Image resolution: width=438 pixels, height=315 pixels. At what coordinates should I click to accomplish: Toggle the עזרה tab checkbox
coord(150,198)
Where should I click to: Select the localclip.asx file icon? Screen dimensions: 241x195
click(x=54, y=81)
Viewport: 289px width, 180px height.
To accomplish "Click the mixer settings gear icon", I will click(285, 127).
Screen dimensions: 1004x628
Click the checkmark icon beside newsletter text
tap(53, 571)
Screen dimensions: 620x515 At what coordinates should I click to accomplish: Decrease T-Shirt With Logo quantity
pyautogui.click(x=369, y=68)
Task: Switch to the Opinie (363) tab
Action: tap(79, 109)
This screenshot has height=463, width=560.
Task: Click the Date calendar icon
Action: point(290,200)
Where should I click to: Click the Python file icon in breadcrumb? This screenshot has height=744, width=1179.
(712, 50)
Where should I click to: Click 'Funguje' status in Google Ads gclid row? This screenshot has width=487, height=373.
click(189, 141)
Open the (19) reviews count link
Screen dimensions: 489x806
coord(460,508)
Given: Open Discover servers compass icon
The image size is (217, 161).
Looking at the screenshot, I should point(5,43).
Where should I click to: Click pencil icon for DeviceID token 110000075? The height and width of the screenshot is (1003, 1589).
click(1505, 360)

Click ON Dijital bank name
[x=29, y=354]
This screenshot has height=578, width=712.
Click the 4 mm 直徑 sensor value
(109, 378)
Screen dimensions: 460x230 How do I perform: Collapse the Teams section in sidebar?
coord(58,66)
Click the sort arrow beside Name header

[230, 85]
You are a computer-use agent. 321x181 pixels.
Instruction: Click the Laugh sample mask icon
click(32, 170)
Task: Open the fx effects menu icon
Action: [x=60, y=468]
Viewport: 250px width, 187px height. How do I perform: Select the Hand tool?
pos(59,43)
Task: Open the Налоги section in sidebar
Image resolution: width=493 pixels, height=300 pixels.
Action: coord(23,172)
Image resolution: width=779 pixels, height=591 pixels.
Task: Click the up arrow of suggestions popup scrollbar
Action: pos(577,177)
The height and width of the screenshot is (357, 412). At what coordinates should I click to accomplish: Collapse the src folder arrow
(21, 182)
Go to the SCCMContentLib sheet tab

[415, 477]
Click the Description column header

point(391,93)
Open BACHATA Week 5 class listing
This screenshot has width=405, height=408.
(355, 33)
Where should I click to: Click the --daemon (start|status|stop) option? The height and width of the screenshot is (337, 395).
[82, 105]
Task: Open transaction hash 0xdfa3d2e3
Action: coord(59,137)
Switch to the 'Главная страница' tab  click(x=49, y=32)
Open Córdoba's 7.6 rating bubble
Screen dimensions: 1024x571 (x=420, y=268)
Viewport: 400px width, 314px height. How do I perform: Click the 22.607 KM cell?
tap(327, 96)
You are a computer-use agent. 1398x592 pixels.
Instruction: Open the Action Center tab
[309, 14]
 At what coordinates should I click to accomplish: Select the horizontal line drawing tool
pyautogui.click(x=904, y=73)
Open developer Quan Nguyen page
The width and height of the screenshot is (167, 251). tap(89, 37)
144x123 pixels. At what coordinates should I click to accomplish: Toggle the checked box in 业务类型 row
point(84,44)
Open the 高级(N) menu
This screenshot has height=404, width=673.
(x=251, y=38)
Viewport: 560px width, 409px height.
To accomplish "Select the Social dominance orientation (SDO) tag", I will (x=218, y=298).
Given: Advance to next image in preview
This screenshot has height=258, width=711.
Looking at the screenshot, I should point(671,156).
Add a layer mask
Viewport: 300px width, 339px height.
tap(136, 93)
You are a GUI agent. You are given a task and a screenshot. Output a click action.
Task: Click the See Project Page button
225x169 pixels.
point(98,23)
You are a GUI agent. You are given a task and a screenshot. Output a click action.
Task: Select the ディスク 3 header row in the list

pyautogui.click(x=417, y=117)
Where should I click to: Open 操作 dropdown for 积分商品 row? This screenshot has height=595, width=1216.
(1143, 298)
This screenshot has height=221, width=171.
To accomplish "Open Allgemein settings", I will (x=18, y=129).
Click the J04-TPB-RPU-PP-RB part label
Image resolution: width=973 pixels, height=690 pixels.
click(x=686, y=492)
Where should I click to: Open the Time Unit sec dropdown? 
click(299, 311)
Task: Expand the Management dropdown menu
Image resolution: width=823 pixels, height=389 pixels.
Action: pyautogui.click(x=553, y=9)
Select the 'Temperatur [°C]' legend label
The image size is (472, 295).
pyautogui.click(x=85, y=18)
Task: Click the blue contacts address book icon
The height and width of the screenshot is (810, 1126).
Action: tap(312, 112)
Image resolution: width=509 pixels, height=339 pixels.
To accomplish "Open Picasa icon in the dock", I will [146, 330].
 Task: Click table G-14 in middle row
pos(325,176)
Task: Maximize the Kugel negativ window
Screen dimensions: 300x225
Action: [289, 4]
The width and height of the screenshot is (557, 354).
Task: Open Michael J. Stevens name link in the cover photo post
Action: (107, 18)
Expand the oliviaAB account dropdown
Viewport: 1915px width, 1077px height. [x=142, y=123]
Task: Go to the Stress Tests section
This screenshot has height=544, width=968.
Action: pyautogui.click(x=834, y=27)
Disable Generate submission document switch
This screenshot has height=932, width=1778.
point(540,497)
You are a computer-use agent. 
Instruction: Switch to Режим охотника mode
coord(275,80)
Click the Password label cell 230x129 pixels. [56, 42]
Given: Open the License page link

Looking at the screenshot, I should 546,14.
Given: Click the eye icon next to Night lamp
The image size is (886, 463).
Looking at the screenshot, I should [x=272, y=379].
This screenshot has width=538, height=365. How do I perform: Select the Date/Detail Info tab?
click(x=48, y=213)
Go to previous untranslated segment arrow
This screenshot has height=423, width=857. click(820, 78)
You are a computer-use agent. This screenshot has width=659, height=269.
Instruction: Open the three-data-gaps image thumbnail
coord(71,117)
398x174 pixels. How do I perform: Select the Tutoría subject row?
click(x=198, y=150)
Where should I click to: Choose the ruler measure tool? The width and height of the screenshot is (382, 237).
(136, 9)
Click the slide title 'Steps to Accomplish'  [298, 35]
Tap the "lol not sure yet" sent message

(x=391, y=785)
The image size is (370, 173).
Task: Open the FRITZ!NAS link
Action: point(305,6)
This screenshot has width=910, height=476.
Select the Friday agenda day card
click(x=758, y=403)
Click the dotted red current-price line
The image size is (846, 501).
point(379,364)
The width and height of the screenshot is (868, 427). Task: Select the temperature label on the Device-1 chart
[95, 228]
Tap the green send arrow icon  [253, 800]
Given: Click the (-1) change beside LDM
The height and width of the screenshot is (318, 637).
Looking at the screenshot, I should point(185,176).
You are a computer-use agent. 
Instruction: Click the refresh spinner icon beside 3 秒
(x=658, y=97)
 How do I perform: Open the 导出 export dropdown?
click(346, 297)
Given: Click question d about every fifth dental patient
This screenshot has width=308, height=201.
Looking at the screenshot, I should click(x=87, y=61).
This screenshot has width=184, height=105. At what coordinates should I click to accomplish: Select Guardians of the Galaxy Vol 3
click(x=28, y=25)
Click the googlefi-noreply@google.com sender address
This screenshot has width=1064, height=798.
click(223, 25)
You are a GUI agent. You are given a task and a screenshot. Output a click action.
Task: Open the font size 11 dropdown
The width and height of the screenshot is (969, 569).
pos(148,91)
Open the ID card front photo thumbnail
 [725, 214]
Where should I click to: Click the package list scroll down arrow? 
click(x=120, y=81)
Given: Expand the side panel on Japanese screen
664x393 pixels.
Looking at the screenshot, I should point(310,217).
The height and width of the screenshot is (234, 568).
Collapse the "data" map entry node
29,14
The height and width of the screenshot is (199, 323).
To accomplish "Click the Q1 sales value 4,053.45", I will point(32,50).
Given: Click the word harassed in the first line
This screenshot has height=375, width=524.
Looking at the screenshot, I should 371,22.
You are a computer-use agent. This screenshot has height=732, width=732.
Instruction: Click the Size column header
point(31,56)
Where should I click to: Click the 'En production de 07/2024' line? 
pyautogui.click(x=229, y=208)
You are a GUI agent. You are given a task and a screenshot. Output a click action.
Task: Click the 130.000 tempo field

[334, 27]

----

### Task brief
From the records above, retype only the lines starting at the line that contains "Click the checkmark" and ending at the line that contains "Task: Open the Налоги section in sidebar", both included.

### Task answer
Click the checkmark icon beside newsletter text
tap(53, 571)
Screen dimensions: 620x515 At what coordinates should I click to accomplish: Decrease T-Shirt With Logo quantity
pyautogui.click(x=369, y=68)
Task: Switch to the Opinie (363) tab
Action: tap(79, 109)
This screenshot has height=463, width=560.
Task: Click the Date calendar icon
Action: point(290,200)
Where should I click to: Click the Python file icon in breadcrumb? This screenshot has height=744, width=1179.
(712, 50)
Where should I click to: Click 'Funguje' status in Google Ads gclid row? This screenshot has width=487, height=373.
click(189, 141)
Open the (19) reviews count link
Screen dimensions: 489x806
coord(460,508)
Given: Open Discover servers compass icon
The image size is (217, 161).
Looking at the screenshot, I should point(5,43).
Where should I click to: Click pencil icon for DeviceID token 110000075? The height and width of the screenshot is (1003, 1589).
click(1505, 360)

Click ON Dijital bank name
[x=29, y=354]
This screenshot has height=578, width=712.
Click the 4 mm 直徑 sensor value
(109, 378)
Screen dimensions: 460x230 How do I perform: Collapse the Teams section in sidebar?
coord(58,66)
Click the sort arrow beside Name header

[230, 85]
You are a computer-use agent. 321x181 pixels.
Instruction: Click the Laugh sample mask icon
click(32, 170)
Task: Open the fx effects menu icon
Action: [x=60, y=468]
Viewport: 250px width, 187px height. How do I perform: Select the Hand tool?
pos(59,43)
Task: Open the Налоги section in sidebar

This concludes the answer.